Monday, August 19, 2013

End of Watch

http://www.seclusiasis.com/wp-content/uploads/2013/06/endofwatch2.jpg
So recently I've been on Netflix (great fucking service btw) and I kept seeing this shit pop up. Netflix kept telling me I would totally love it. So I said fuck it and sat down to watch it.

Plot
So the movie centers around the two guys pictured above. The white guy on the left is named Taylor and the Mexican on the right is named Zavala, typically refereed to as Z. At the start of the movie these two get into a shoot out with some criminals. The event is deemed reasonable and the pair gets reinstated and gets back to fighting criminals on the streets of L.A. The criminals of note are mostly a new gang of Mexican cartels into drugs, murder, human trafficking, and basically all manner of bad things.

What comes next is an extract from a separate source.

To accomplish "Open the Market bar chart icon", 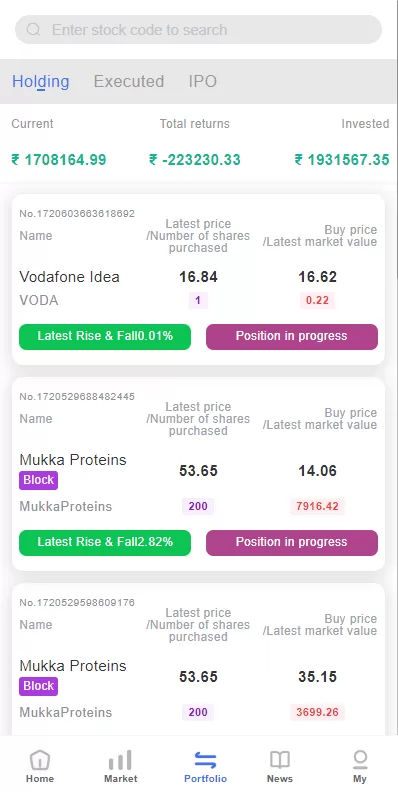I will pos(120,760).
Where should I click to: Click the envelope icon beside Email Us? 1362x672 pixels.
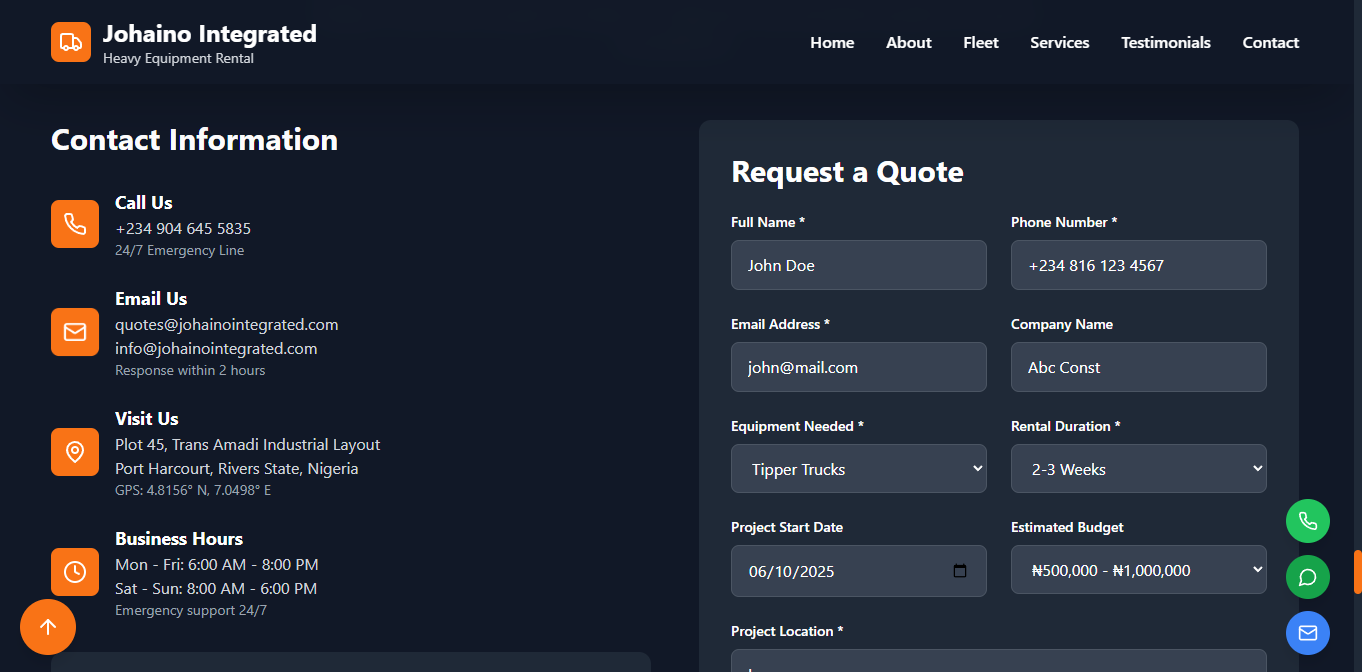(75, 331)
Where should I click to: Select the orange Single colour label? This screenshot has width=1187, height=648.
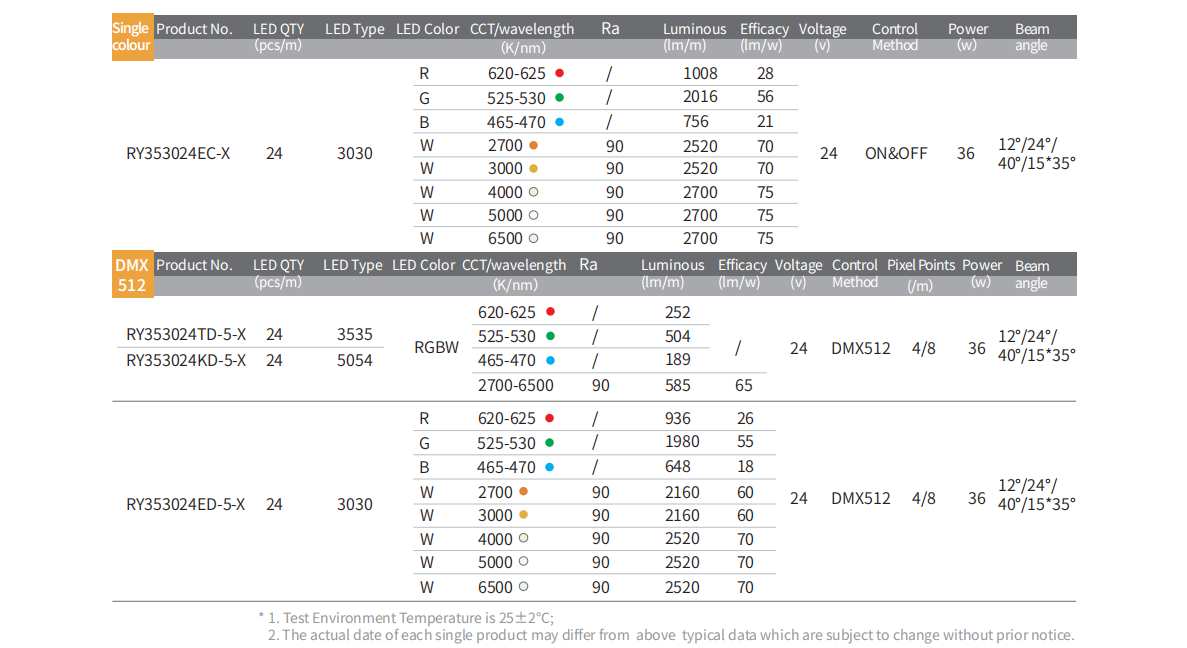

Zavala and Taylor get wrapped up fighting the new thugs.

So on the whole I thought this movie was pretty decent. I do have one major gripe with the movie though. If you take a look at the picture up there you'll notice a small black object on both of their shirts by their name plates. These small objects are cameras. My gripe with this movie is that something close to half of the movie is done with handheld shaky cameras, or ones like those on their shirts, and the cop car dashboard. This means a few things. The video footage is often not great quality, the angles for shots aren't what you'd really want, and the cameras shakes... all... the... damn... time.

They do have a reason for this, Taylor is doing some video project for a class. They mention this once, for about three seconds, then never mention it again. And to compound things, around about halfway through the film they kinda give up on the whole idea. I'm not saying this idea can't be done. I'm of the mind that damn near anything can be done in a movie, it's all about doing it right. The camera work is still done with care. they need to make sure the viewers see the appropriate things at the appropriate times to get the effect right. But just because you can do something doesn't mean you should. This movie didn't need to be filmed this way. I can't even really wrap my head around why the decision was made to film it like this. Was it supposed to be a neat trick to differentiate itself from the billion other buddy cop films? I don't know but on the whole it seemed like it added nothing to the film. Doing a bit is fine, but do it right. And to use a phrase I'm sure you're all familiar with "You're doin it wrong." So it's a needless bit with a shit justification that they don't even follow through on. That's just dumb and the movie suffers for it.

Another small gripe is that the movie is a bit of a slow burn. The first 45-50 minutes of the movie don't have too much going on. It's not needless time filler, there are things happening but nothing really all that exciting. It's just a lot of set up. In fairness the payoff is quite good, but some people might get bored and give up before they get there.

On the whole, as I said, the movie was pretty decent. But there are a couple issues. Totally ok movie, could have been better.